Il Trentino Alto Adige è la Regione più sostenibile d’Italia

di Paola P. 1

Che cosa significa Regione sostenibile? Questa parola sempre più usata ed abusata contiene in sè una serie di significati molto complessi. A tentare di porre una sorta di regola ci hanno provato i ricercatori dell’Università di Pisa, i quali hanno tentato di capire anche qual è la Regione italiana che possa fregiarsi, più di altre, di questo titolo.

Per sostenibile intendiamo la risposta a diversi aspetti tra cui quello ambientale in primis, il quale va dalla produzione d’energia pulita alla gestione dei rifiuti e del territorio; ma anche quello sociale, che riguarda l’integrazione degli stranieri e di tutta la popolazione dal punto di vista lavorativo; economico, cioè la ricchezza procapite; ed altri indicatori come i trasporti pubblici, la qualità dell’aria, i programmi per combattere i cambiamenti climatici e quant’altro. Sommando tutti questi aspetti, i ricercatori pisani hanno stabilito che la Regione italiana più sostenibile, nel complesso, è il Trentino Alto Adige.

Dicevamo nel complesso, perché in realtà la Regione trentina non è la migliore in nessun singolo campo. Analizzando quello che a noi più interessa, e cioè il campo ambientale, notiamo che per la qualità dell’aria, una maggior produzione di energia rinnovabile e tutti gli aspetti che attengono all’ecologia, la migliore Regione italiana è sorprendentemente la Basilicata, che ottiene un punteggio di 79 su 100. A seguirla troviamo l’Abruzzo, Valle d’Aosta, Calabria e solo settimo il Trentino.

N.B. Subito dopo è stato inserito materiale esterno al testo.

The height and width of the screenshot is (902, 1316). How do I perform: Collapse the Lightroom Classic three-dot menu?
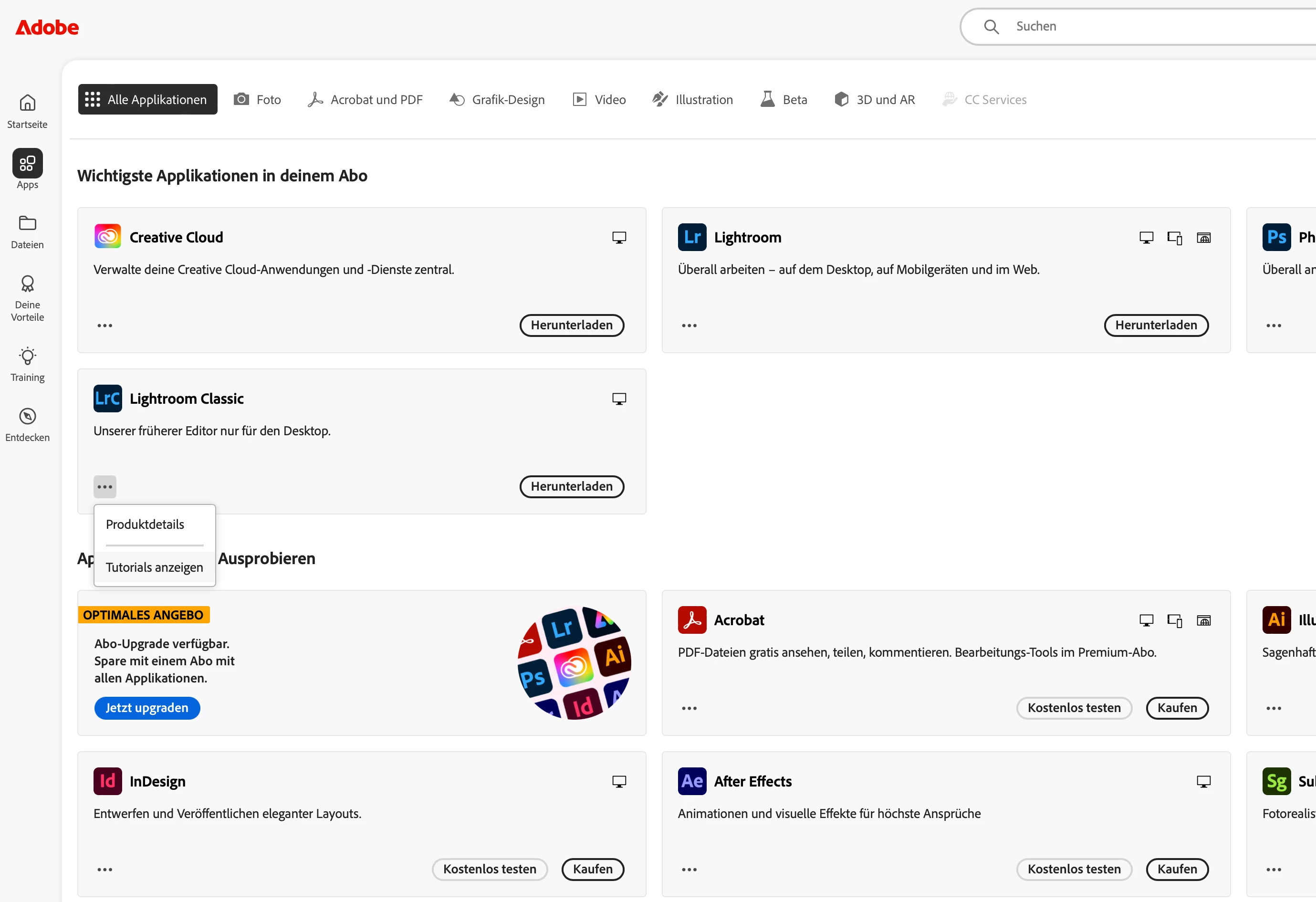[105, 487]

Ma la Regione più sostenibile d’Italia arriva addirittura undicesima se si considera la salute pubblica, campo in cui eccelle addirittura il Molise, seguito da Sardegna e Umbria. Ma allora come mai lo ritroviamo in vetta alla classifica? Probabilmente soltanto per gli aspetti economici. Il Trentino infatti può vantare il più basso indice di disoccupazione in Italia, ma anche la più equa distribuzione del reddito e la più bassa disoccupazione giovanile. Poco meglio della Toscana, che nella classifica generale arriva seconda, la quale ha una miglior politica d’integrazione, visto che è la Regione che ha più titolari d’azienda stranieri.

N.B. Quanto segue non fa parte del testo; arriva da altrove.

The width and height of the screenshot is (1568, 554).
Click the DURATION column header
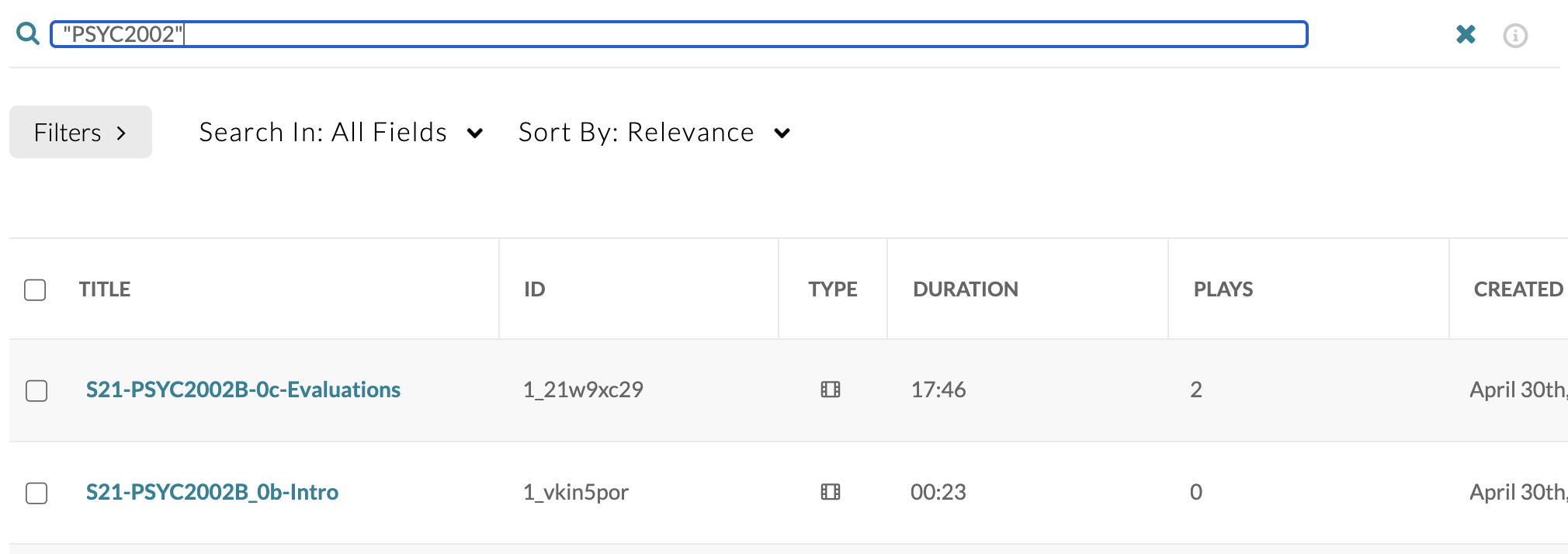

Lo sfruttamento migliore del territorio, anche aiutato dalle poche concessioni edilizie che hanno lasciato intatto l’ambiente per molto tempo, è la Liguria, mentre la Regione che gestisce meglio i rifiuti è il Piemonte. Insomma, ogni Regione ha le sue caratteristiche, ma se andiamo a sommare i vari fattori, sorge un dato preoccupante. Se il punteggio più alto conseguito è stato di 62 su 100, significa che la gran parte delle Regioni italiane è ben lontana dalla perfezione, ed anche la migliore non se la passa bene. Questo dato dovrebbe farci capire che è arrivato il momento di agire e di prendere qualche provvedimento, per cercare di risollevare un po’ questi numeri e rendere tutta l’Italia un po’ più sostenibile.